How to generate openssl certificate with expiry less than one day?

Try gossl that allows specifying cert validity start date and duration in various time units.

I developed it to overcome limitations of command line openssl. The tool is lightweight, implemented in Go, without dependencies, under MIT license.

The -startdate and -enddate options for the x509 command are display options. You can set specific start and end time using the ca command instead to sign the certificate.

Try something like this:

openssl ca -config /etc/openssl.cnf -policy policy_anything -out clientcert.pem -startdate 120815080000Z -enddate 120815090000Z -cert ca.pem -keyfile cakey.pem -infiles clientcert.csr

Step-1. Install faketime

sudo apt-get install faketime

Step-2. Generate expired certificate a day before currentdate.

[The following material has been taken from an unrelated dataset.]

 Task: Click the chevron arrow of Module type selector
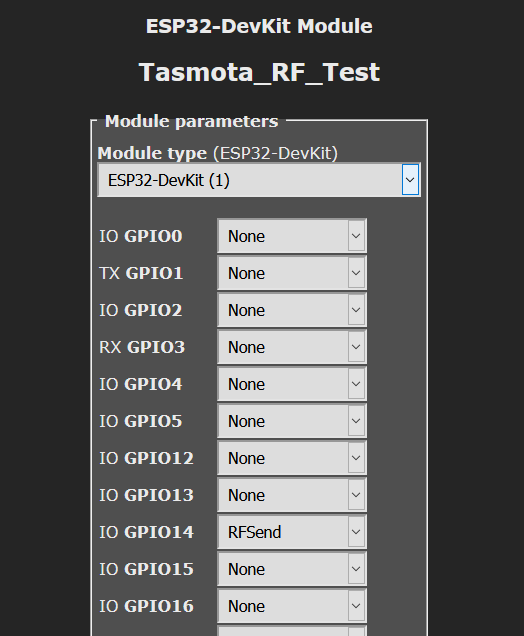click(410, 180)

faketime 'last friday 5 pm' /bin/bash -c 'openssl req -x509 -newkey rsa:4096 -keyout key.pem -out cert.pem -days 6 -nodes'

Step-3 Verify the certificate validity date

openssl x509 -noout -text -in cert.pem

Or here is another way that I have found to work

Say I want my certificate to expire in 10 mins as a test

The current date is feb 17th
The current time is 4:40pm

First I set my system date to -1 day: Feb 16th
I set my system clock to +10 mins: 4:50pm

I create my cert using openssl x509 to expire in 1 day which really means expire on today Feb 17th

openssl x509 -req -days 1 -in clientcert.csr -signkey cert.key -out ssl.crt

I then reset my system clock and time to the actual date and time and voila you have a certificate that is going to expire in 10 mins!

Obviously not the real way to do things but nice and easy for creating self signed certificates for dev use.